• [YOUR TASK]:
Set down exactly the stretch of lines below that opens at the line containing "Click the Output levels help icon" and continues through the last line of the entries, and nothing else.

• [Stored records]:
Start of Block
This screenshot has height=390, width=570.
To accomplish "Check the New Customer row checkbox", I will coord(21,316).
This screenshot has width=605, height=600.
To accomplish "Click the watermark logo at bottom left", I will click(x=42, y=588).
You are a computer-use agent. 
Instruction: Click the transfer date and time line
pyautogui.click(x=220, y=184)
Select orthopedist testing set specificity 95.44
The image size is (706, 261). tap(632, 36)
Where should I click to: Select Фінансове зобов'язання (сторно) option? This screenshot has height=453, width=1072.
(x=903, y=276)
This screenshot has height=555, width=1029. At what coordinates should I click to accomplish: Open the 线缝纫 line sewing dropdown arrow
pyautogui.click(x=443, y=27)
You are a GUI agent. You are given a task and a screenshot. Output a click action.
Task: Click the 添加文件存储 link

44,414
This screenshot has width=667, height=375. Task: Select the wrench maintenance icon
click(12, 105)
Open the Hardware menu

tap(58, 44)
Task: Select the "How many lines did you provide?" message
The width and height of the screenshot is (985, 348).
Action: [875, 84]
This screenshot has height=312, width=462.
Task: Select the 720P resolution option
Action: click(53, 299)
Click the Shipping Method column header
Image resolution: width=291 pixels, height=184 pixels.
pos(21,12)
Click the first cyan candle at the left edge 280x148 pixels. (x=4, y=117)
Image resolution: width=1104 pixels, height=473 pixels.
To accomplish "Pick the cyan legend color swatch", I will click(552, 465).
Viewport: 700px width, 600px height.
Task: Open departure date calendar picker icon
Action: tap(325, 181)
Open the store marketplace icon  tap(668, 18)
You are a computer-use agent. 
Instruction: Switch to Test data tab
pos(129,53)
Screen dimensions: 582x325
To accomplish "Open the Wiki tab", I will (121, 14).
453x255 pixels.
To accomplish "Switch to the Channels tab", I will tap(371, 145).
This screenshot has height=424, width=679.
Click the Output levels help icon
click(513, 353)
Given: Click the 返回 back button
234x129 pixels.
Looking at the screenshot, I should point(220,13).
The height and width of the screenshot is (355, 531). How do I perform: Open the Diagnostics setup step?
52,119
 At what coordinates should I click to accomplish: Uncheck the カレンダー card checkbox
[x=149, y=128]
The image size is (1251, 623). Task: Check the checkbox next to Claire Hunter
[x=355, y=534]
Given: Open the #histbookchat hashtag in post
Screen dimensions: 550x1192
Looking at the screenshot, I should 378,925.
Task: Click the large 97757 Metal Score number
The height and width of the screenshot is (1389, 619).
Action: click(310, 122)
End of Block
• [SOLUTION FOR THIS PROBLEM]:
Click the Output levels help icon
click(513, 353)
Given: Click the 返回 back button
234x129 pixels.
Looking at the screenshot, I should point(220,13).
The height and width of the screenshot is (355, 531). How do I perform: Open the Diagnostics setup step?
52,119
 At what coordinates should I click to accomplish: Uncheck the カレンダー card checkbox
[x=149, y=128]
The image size is (1251, 623). Task: Check the checkbox next to Claire Hunter
[x=355, y=534]
Given: Open the #histbookchat hashtag in post
Screen dimensions: 550x1192
Looking at the screenshot, I should 378,925.
Task: Click the large 97757 Metal Score number
The height and width of the screenshot is (1389, 619).
Action: click(310, 122)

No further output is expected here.